DIRECTIONS FOR THIS TASK:
Which lines in the material contain the string "Саарал", with capitalization matching? Pull out every such line and copy it.

MATERIAL TO PROCESS:
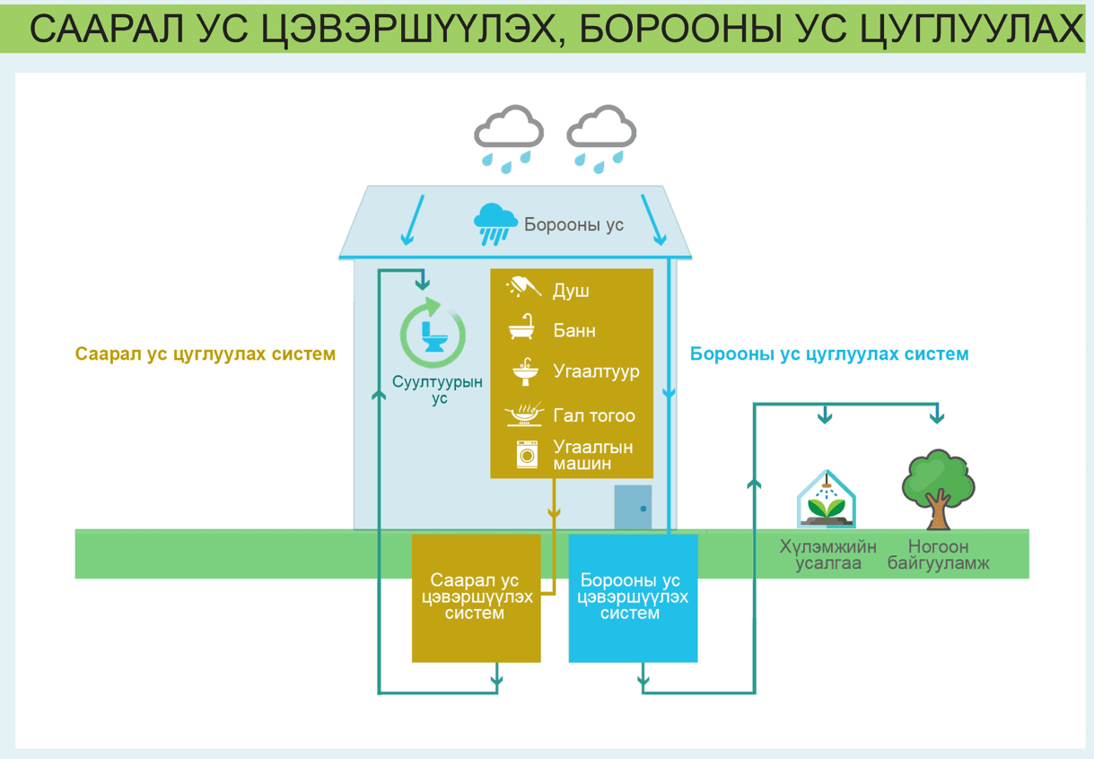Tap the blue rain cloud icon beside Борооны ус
pyautogui.click(x=495, y=222)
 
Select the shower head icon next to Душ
pyautogui.click(x=524, y=288)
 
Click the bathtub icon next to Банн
pyautogui.click(x=522, y=328)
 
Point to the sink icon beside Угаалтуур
pyautogui.click(x=524, y=370)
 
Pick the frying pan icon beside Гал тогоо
pyautogui.click(x=524, y=414)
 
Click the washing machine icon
pyautogui.click(x=527, y=454)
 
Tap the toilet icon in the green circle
pyautogui.click(x=433, y=335)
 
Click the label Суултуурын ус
pyautogui.click(x=438, y=389)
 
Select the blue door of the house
pyautogui.click(x=633, y=507)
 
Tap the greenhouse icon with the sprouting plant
pyautogui.click(x=826, y=500)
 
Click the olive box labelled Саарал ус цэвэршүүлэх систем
pyautogui.click(x=476, y=598)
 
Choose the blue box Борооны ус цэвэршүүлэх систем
pyautogui.click(x=633, y=598)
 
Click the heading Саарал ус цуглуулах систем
pyautogui.click(x=206, y=354)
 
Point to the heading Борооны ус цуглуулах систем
pyautogui.click(x=829, y=354)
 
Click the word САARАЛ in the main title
pyautogui.click(x=105, y=30)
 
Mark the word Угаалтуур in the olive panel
pyautogui.click(x=596, y=371)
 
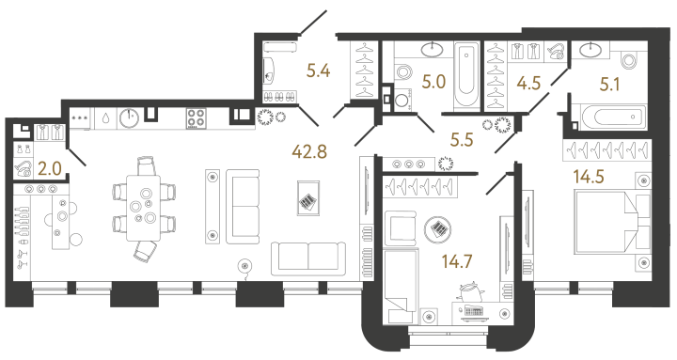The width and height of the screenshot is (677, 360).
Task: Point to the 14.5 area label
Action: pyautogui.click(x=589, y=175)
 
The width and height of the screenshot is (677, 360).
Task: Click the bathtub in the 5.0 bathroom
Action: pyautogui.click(x=465, y=75)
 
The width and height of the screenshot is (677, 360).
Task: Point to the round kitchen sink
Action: pyautogui.click(x=130, y=118)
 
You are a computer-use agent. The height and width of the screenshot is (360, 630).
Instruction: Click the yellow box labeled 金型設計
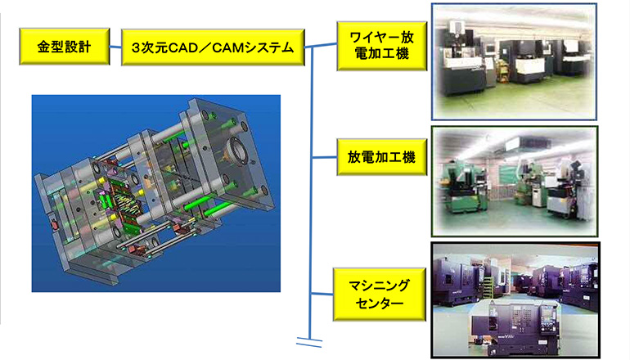(65, 47)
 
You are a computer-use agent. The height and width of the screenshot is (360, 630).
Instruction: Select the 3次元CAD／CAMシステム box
(213, 47)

TASK SOLUTION:
Click the olive box labelled Саарал ус цэвэршүүлэх систем
Click the heading Саарал ус цуглуулах систем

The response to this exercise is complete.